Lehrjahre sind keine Herrenjahre und andere Vorkommnisse. Vorab gesagt bezieht sich mein folgender Beitrag auf die längst vollzogene Verschmelzung zwischen Ost- und Westdeutschland. Die Vereinigung der beiden deutschen Staaten liegt in meinem Fall schon 6 Jahre zurück. Aus „Auferstanden aus Ruinen“ wurde das „Deutschlandlied“, aus der Mark wurde die Deutsche Mark. Aus dem Trabi ein Ford, aus Ferien im FDGB Heim wurde ein Urlaub in Bayern und aus dem kleinen, schüchternen Andreas ein etwas größerer, schüchterner Andreas. Mal schauen, ob auch für mich der so gern genutzte Spruch: „Lehrjahre sind keine Herrenjahre“ zutrifft.

Aus der Schule in die Schule – nur anders

Wie bereits im Beitrag vorher beschrieben, beendete ich meine schulische „Karriere“ nach 10 Jahren mit bestandenen Prüfungen und dem Wissen, eine Lehrstelle zu haben. Jetzt noch die letzten 6 zusammenhängenden Wochen Sommerferien genießen, bevor es hinaus in die große, weite Welt des Einzelhandels geht. Ein vermeintlich letzter gemeinsamer Urlaub mit meinen Eltern irgendwo in Bayern sollte der krönende Abschluss meines kindlichen Lebens sein. Die letzten 10 Jahre vergingen wie im Flug und der vorerst letzte Urlaub noch viel schneller.

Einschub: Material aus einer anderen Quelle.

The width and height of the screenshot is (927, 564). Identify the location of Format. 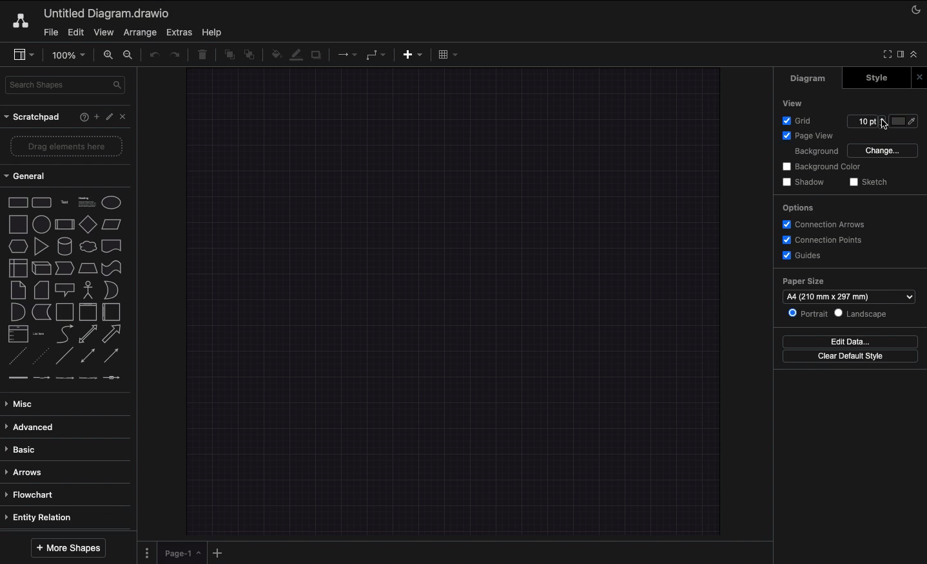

Gestern noch ein unselbstständiger Schüler, der von den Lehrern gesagt bekam, welches Tafelbild wichtig und somit mitzuschreiben ist, welche Mitschriften für welche Leistungskontrolle zu lernen sind und heute schon ein kleiner Erwachsener, der auf die große Welt und die Vielzahl an unterschiedlich tickenden Kunden losgelassen wird. Natürlich gab es auch in meiner Ausbildung einen schulischen Teil. Nur war mir bewusst, welche Dinge ich im Gegensatz zu den letzten Jahren anders machen werde. Ab sofort sollte für mich ein neuer Lebensabschnitt beginnen, mit Jugendlichen, die mich nicht kannten und auch nicht wussten, wie ich vorher war. Ich wollte nicht mehr der brave Schüler sein, der sich hinter seinen Schulbüchern und Heftern versteckte. Ich war 16 oder 17, als ich meine Lehre begonnen hatte und wusste, dass sich etwas ändern muss. Die Frage für mich war nur, ob ich es konnte.

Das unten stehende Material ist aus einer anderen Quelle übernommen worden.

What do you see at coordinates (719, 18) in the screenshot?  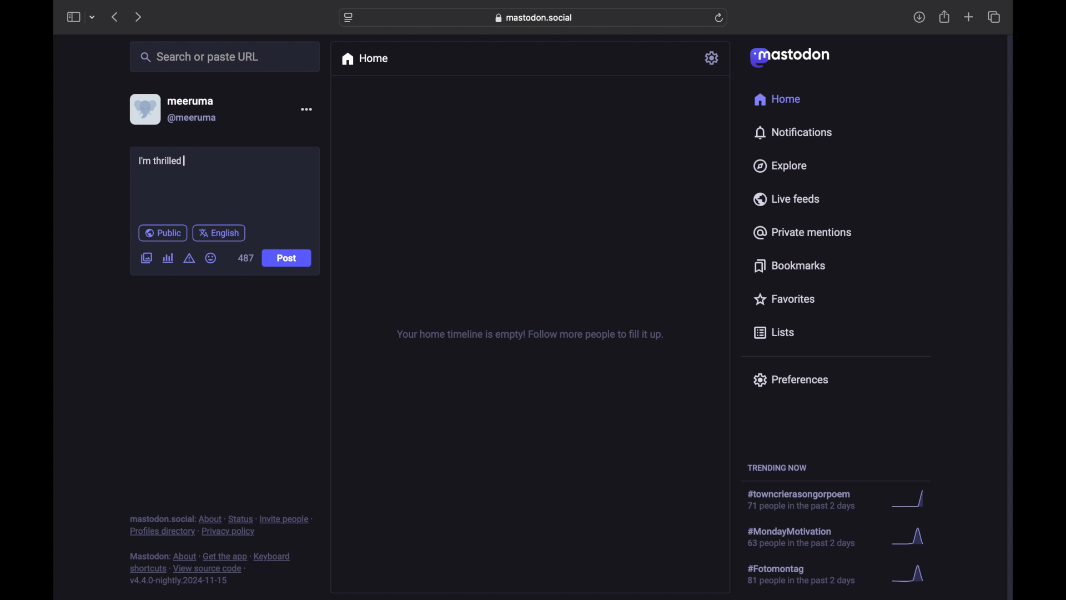 I see `refresh` at bounding box center [719, 18].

Der erste Berufsschultag war dann irgendwann da. Viele neue Jugendliche zierten die langen Gänge der Schule. Die neuen Schüler, einschließlich ich, suchten ihr zukünftiges Klassenzimmer und einen Platz neben einer Person, die einem auf den ersten Blick sympathisch erschien oder einen Platznachbarn, den man bereits kannte. Genau so ging es mir auch. Ich verschaffte mir einen groben Überblick über die Gesichter meiner Klasse, schaute, wo noch ein Platz frei war und sah einen Mitschüler aus meiner ehemaligen Klasse.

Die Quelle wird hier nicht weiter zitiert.